▽
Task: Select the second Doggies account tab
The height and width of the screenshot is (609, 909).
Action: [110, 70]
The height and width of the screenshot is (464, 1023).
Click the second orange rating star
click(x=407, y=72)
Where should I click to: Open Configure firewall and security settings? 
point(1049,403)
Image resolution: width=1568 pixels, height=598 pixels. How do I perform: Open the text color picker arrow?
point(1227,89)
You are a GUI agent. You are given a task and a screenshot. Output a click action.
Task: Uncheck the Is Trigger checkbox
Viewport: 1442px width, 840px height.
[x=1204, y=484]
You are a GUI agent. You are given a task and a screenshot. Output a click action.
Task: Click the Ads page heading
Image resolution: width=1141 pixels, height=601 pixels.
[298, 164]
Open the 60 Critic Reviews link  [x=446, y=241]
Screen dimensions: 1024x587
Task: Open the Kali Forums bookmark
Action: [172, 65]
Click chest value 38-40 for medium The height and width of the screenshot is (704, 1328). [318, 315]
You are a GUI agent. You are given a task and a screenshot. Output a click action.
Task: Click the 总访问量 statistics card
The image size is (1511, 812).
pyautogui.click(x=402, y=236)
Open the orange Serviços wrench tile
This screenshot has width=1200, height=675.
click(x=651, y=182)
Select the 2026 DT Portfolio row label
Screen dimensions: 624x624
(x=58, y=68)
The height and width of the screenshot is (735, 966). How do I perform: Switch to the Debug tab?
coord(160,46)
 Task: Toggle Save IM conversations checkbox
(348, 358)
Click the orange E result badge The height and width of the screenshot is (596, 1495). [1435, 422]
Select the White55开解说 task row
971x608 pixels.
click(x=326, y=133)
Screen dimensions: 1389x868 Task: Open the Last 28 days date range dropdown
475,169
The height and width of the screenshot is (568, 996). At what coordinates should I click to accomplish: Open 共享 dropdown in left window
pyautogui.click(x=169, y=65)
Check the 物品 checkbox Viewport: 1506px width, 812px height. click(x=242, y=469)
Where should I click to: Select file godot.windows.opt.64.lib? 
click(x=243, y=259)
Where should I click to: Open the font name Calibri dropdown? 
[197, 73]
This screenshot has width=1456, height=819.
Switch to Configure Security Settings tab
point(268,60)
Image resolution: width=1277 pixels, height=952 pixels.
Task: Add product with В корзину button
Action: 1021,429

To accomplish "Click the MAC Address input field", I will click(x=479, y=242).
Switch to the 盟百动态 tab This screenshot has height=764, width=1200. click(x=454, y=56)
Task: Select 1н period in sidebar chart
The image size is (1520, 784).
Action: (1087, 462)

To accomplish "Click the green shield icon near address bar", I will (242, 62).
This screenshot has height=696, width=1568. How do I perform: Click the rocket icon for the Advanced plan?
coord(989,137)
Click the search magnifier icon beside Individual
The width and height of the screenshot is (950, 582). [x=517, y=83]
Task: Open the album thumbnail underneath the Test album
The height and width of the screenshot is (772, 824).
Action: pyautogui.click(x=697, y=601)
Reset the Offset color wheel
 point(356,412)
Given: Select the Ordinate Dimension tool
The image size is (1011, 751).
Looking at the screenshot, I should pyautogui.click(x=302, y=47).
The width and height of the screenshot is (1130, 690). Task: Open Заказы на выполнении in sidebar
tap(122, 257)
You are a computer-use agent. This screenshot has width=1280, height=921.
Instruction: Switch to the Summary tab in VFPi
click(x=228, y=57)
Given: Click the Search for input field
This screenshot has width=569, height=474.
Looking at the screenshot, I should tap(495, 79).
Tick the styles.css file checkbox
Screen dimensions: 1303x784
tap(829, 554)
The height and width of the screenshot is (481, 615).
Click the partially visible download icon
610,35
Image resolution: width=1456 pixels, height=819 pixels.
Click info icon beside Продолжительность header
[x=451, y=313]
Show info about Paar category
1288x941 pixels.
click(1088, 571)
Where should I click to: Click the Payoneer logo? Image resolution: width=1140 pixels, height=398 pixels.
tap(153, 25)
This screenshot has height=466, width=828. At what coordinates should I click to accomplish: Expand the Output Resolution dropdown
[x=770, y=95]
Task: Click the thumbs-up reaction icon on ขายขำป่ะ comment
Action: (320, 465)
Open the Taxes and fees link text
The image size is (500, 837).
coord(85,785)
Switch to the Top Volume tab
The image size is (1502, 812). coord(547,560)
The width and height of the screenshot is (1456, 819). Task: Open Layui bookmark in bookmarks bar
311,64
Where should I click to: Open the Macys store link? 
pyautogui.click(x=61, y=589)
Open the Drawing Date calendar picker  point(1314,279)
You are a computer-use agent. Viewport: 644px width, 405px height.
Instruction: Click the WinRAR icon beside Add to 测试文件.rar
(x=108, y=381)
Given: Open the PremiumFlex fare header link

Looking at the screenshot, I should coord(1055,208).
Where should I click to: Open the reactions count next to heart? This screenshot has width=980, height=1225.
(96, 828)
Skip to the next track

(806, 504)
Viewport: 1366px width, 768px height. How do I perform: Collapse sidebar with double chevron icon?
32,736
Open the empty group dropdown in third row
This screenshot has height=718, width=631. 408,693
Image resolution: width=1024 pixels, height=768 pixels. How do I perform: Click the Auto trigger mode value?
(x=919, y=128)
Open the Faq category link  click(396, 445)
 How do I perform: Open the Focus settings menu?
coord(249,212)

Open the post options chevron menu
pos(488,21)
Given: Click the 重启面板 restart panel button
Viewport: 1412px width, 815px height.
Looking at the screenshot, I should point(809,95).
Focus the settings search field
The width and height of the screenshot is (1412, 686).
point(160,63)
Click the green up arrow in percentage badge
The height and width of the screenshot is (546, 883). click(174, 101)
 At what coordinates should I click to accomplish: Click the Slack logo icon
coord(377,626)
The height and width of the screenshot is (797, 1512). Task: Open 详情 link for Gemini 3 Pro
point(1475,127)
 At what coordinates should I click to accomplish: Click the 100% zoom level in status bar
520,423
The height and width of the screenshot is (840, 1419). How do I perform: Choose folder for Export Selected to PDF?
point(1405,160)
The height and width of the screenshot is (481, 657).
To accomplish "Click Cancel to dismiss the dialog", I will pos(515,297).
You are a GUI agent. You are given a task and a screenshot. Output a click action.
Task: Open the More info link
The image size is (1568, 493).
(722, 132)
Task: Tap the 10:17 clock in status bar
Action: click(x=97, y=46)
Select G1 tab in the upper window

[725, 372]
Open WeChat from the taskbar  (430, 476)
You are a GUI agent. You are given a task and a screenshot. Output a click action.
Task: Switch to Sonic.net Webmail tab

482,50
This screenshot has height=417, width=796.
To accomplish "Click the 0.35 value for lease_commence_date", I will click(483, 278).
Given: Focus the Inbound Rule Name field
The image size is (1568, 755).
△
**Instructions for the task**
Rewrite all of the data above as a Markdown table with the columns Row and Line, giving each line its own numbered row and leaving out blank lines.

**Exercise answer**
| Row | Line |
|---|---|
| 1 | Task: Select the second Doggies account tab |
| 2 | The height and width of the screenshot is (609, 909). |
| 3 | Action: [110, 70] |
| 4 | The height and width of the screenshot is (464, 1023). |
| 5 | Click the second orange rating star |
| 6 | click(x=407, y=72) |
| 7 | Where should I click to: Open Configure firewall and security settings?  |
| 8 | point(1049,403) |
| 9 | Image resolution: width=1568 pixels, height=598 pixels. How do I perform: Open the text color picker arrow? |
| 10 | point(1227,89) |
| 11 | You are a GUI agent. You are given a task and a screenshot. Output a click action. |
| 12 | Task: Uncheck the Is Trigger checkbox |
| 13 | Viewport: 1442px width, 840px height. |
| 14 | [x=1204, y=484] |
| 15 | You are a GUI agent. You are given a task and a screenshot. Output a click action. |
| 16 | Task: Click the Ads page heading |
| 17 | Image resolution: width=1141 pixels, height=601 pixels. |
| 18 | [298, 164] |
| 19 | Open the 60 Critic Reviews link  [x=446, y=241] |
| 20 | Screen dimensions: 1024x587 |
| 21 | Task: Open the Kali Forums bookmark |
| 22 | Action: [172, 65] |
| 23 | Click chest value 38-40 for medium The height and width of the screenshot is (704, 1328). [318, 315] |
| 24 | You are a GUI agent. You are given a task and a screenshot. Output a click action. |
| 25 | Task: Click the 总访问量 statistics card |
| 26 | The image size is (1511, 812). |
| 27 | pyautogui.click(x=402, y=236) |
| 28 | Open the orange Serviços wrench tile |
| 29 | This screenshot has width=1200, height=675. |
| 30 | click(x=651, y=182) |
| 31 | Select the 2026 DT Portfolio row label |
| 32 | Screen dimensions: 624x624 |
| 33 | (x=58, y=68) |
| 34 | The height and width of the screenshot is (735, 966). How do I perform: Switch to the Debug tab? |
| 35 | coord(160,46) |
| 36 |  Task: Toggle Save IM conversations checkbox |
| 37 | (348, 358) |
| 38 | Click the orange E result badge The height and width of the screenshot is (596, 1495). [1435, 422] |
| 39 | Select the White55开解说 task row |
| 40 | 971x608 pixels. |
| 41 | click(x=326, y=133) |
| 42 | Screen dimensions: 1389x868 Task: Open the Last 28 days date range dropdown |
| 43 | 475,169 |
| 44 | The height and width of the screenshot is (568, 996). At what coordinates should I click to accomplish: Open 共享 dropdown in left window |
| 45 | pyautogui.click(x=169, y=65) |
| 46 | Check the 物品 checkbox Viewport: 1506px width, 812px height. click(x=242, y=469) |
| 47 | Where should I click to: Select file godot.windows.opt.64.lib?  |
| 48 | click(x=243, y=259) |
| 49 | Where should I click to: Open the font name Calibri dropdown?  |
| 50 | [197, 73] |
| 51 | This screenshot has width=1456, height=819. |
| 52 | Switch to Configure Security Settings tab |
| 53 | point(268,60) |
| 54 | Image resolution: width=1277 pixels, height=952 pixels. |
| 55 | Task: Add product with В корзину button |
| 56 | Action: 1021,429 |
| 57 | To accomplish "Click the MAC Address input field", I will click(x=479, y=242). |
| 58 | Switch to the 盟百动态 tab This screenshot has height=764, width=1200. click(x=454, y=56) |
| 59 | Task: Select 1н period in sidebar chart |
| 60 | The image size is (1520, 784). |
| 61 | Action: (1087, 462) |
| 62 | To accomplish "Click the green shield icon near address bar", I will (242, 62). |
| 63 | This screenshot has height=696, width=1568. How do I perform: Click the rocket icon for the Advanced plan? |
| 64 | coord(989,137) |
| 65 | Click the search magnifier icon beside Individual |
| 66 | The width and height of the screenshot is (950, 582). [x=517, y=83] |
| 67 | Task: Open the album thumbnail underneath the Test album |
| 68 | The height and width of the screenshot is (772, 824). |
| 69 | Action: pyautogui.click(x=697, y=601) |
| 70 | Reset the Offset color wheel |
| 71 |  point(356,412) |
| 72 | Given: Select the Ordinate Dimension tool |
| 73 | The image size is (1011, 751). |
| 74 | Looking at the screenshot, I should pyautogui.click(x=302, y=47). |
| 75 | The width and height of the screenshot is (1130, 690). Task: Open Заказы на выполнении in sidebar |
| 76 | tap(122, 257) |
| 77 | You are a computer-use agent. This screenshot has width=1280, height=921. |
| 78 | Instruction: Switch to the Summary tab in VFPi |
| 79 | click(x=228, y=57) |
| 80 | Given: Click the Search for input field |
| 81 | This screenshot has width=569, height=474. |
| 82 | Looking at the screenshot, I should tap(495, 79). |
| 83 | Tick the styles.css file checkbox |
| 84 | Screen dimensions: 1303x784 |
| 85 | tap(829, 554) |
| 86 | The height and width of the screenshot is (481, 615). |
| 87 | Click the partially visible download icon |
| 88 | 610,35 |
| 89 | Image resolution: width=1456 pixels, height=819 pixels. |
| 90 | Click info icon beside Продолжительность header |
| 91 | [x=451, y=313] |
| 92 | Show info about Paar category |
| 93 | 1288x941 pixels. |
| 94 | click(1088, 571) |
| 95 | Where should I click to: Click the Payoneer logo? Image resolution: width=1140 pixels, height=398 pixels. |
| 96 | tap(153, 25) |
| 97 | This screenshot has height=466, width=828. At what coordinates should I click to accomplish: Expand the Output Resolution dropdown |
| 98 | [x=770, y=95] |
| 99 | Task: Click the thumbs-up reaction icon on ขายขำป่ะ comment |
| 100 | Action: (320, 465) |
| 101 | Open the Taxes and fees link text |
| 102 | The image size is (500, 837). |
| 103 | coord(85,785) |
| 104 | Switch to the Top Volume tab |
| 105 | The image size is (1502, 812). coord(547,560) |
| 106 | The width and height of the screenshot is (1456, 819). Task: Open Layui bookmark in bookmarks bar |
| 107 | 311,64 |
| 108 | Where should I click to: Open the Macys store link?  |
| 109 | pyautogui.click(x=61, y=589) |
| 110 | Open the Drawing Date calendar picker  point(1314,279) |
| 111 | You are a computer-use agent. Viewport: 644px width, 405px height. |
| 112 | Instruction: Click the WinRAR icon beside Add to 测试文件.rar |
| 113 | (x=108, y=381) |
| 114 | Given: Open the PremiumFlex fare header link |
| 115 | Looking at the screenshot, I should coord(1055,208). |
| 116 | Where should I click to: Open the reactions count next to heart? This screenshot has width=980, height=1225. |
| 117 | (96, 828) |
| 118 | Skip to the next track |
| 119 | (806, 504) |
| 120 | Viewport: 1366px width, 768px height. How do I perform: Collapse sidebar with double chevron icon? |
| 121 | 32,736 |
| 122 | Open the empty group dropdown in third row |
| 123 | This screenshot has height=718, width=631. 408,693 |
| 124 | Image resolution: width=1024 pixels, height=768 pixels. How do I perform: Click the Auto trigger mode value? |
| 125 | (x=919, y=128) |
| 126 | Open the Faq category link  click(396, 445) |
| 127 |  How do I perform: Open the Focus settings menu? |
| 128 | coord(249,212) |
| 129 | Open the post options chevron menu |
| 130 | pos(488,21) |
| 131 | Given: Click the 重启面板 restart panel button |
| 132 | Viewport: 1412px width, 815px height. |
| 133 | Looking at the screenshot, I should point(809,95). |
| 134 | Focus the settings search field |
| 135 | The width and height of the screenshot is (1412, 686). |
| 136 | point(160,63) |
| 137 | Click the green up arrow in percentage badge |
| 138 | The height and width of the screenshot is (546, 883). click(174, 101) |
| 139 |  At what coordinates should I click to accomplish: Click the Slack logo icon |
| 140 | coord(377,626) |
| 141 | The height and width of the screenshot is (797, 1512). Task: Open 详情 link for Gemini 3 Pro |
| 142 | point(1475,127) |
| 143 |  At what coordinates should I click to accomplish: Click the 100% zoom level in status bar |
| 144 | 520,423 |
| 145 | The height and width of the screenshot is (840, 1419). How do I perform: Choose folder for Export Selected to PDF? |
| 146 | point(1405,160) |
| 147 | The height and width of the screenshot is (481, 657). |
| 148 | To accomplish "Click Cancel to dismiss the dialog", I will pos(515,297). |
| 149 | You are a GUI agent. You are given a task and a screenshot. Output a click action. |
| 150 | Task: Open the More info link |
| 151 | The image size is (1568, 493). |
| 152 | (722, 132) |
| 153 | Task: Tap the 10:17 clock in status bar |
| 154 | Action: click(x=97, y=46) |
| 155 | Select G1 tab in the upper window |
| 156 | [725, 372] |
| 157 | Open WeChat from the taskbar  (430, 476) |
| 158 | You are a GUI agent. You are given a task and a screenshot. Output a click action. |
| 159 | Task: Switch to Sonic.net Webmail tab |
| 160 | 482,50 |
| 161 | This screenshot has height=417, width=796. |
| 162 | To accomplish "Click the 0.35 value for lease_commence_date", I will click(483, 278). |
| 163 | Given: Focus the Inbound Rule Name field |
| 164 | The image size is (1568, 755). |